Brak vs. the Sorceress: A really bad read


Ever the optimist, I managed to find a silver lining in the extreme suckiness of John Jakes’ 1977 novel Brak vs. the Sorceress, though I struggled mightily to do so.

If nothing else, it proves how talented Robert E. Howard was as a writer.

Howard could take the raw elements of a sword and sorcery story and make them come alive in unforgettable tales; in the case of Brak vs. the Sorceress one learns that muscled warriors in loincloths rescuing damsels in distress can also make for really, really bad camp.

I wish I had something good to say about this book, but I don’t. It’s not just derivative and lazy (though it is that, in spades), but it also serves as an instructive example in the art of bad writing. Brak vs. the Sorceress opens with a four-page infodump of cliché fantasy that is probably a recap of the previous book in the Brak series. I can’t be bothered to look it up and figure out whether that’s the case. Regardless, it proves utterly unnecessary to the remainder of the thinly plotted story. Here’s the description of the plot from the back of the cover, a poorly done run-on sentence that still makes the story sound much better than it actually reads:

Making his way south toward the golden land of Khurdistan, Brak must first traverse the desolate territory of the Manworm—a land gripped by terror of things unknown and awful—a land of unseen watchers and horrifying riddles—a land ravaged by the evil of Nordica Fire-Hair, the beautiful, hypnotic sorceress whose occult experiments include human sacrifice. To save the land and its terrorized people, Brak joins forces with the ailing Lord Stann and begins one of his most incredible adventures.

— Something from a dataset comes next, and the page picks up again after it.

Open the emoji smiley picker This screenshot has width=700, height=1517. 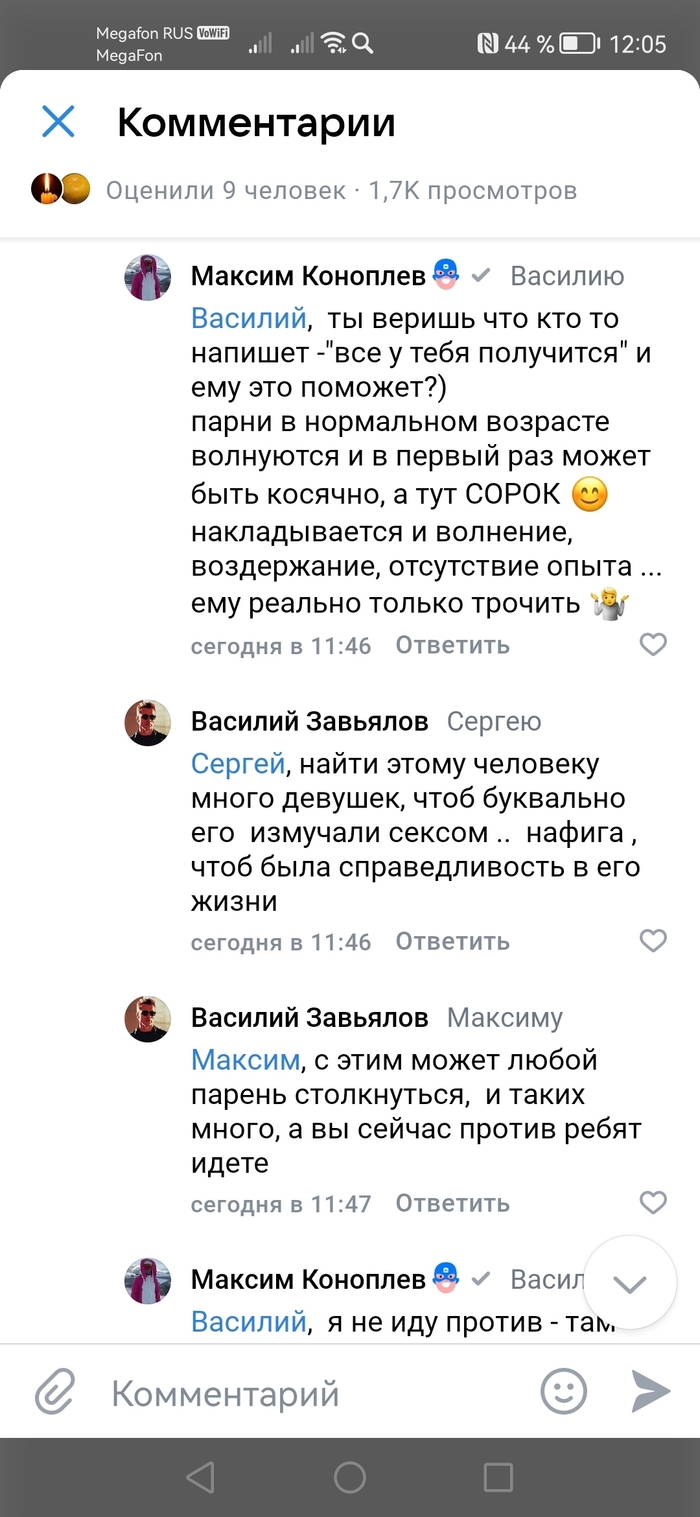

Basically the whole story is about how Brak accepts a mission solely to avenge the slaying of his pony and to teach a spirited woman a lesson in humility. I’m not making this up. From the book: To her the life of a pony was a small thing, and therein lay her evil. To him the pony’s life mattered much. His choice was clear-cut. He would not slink away. He would punish her. He was Brak, a man.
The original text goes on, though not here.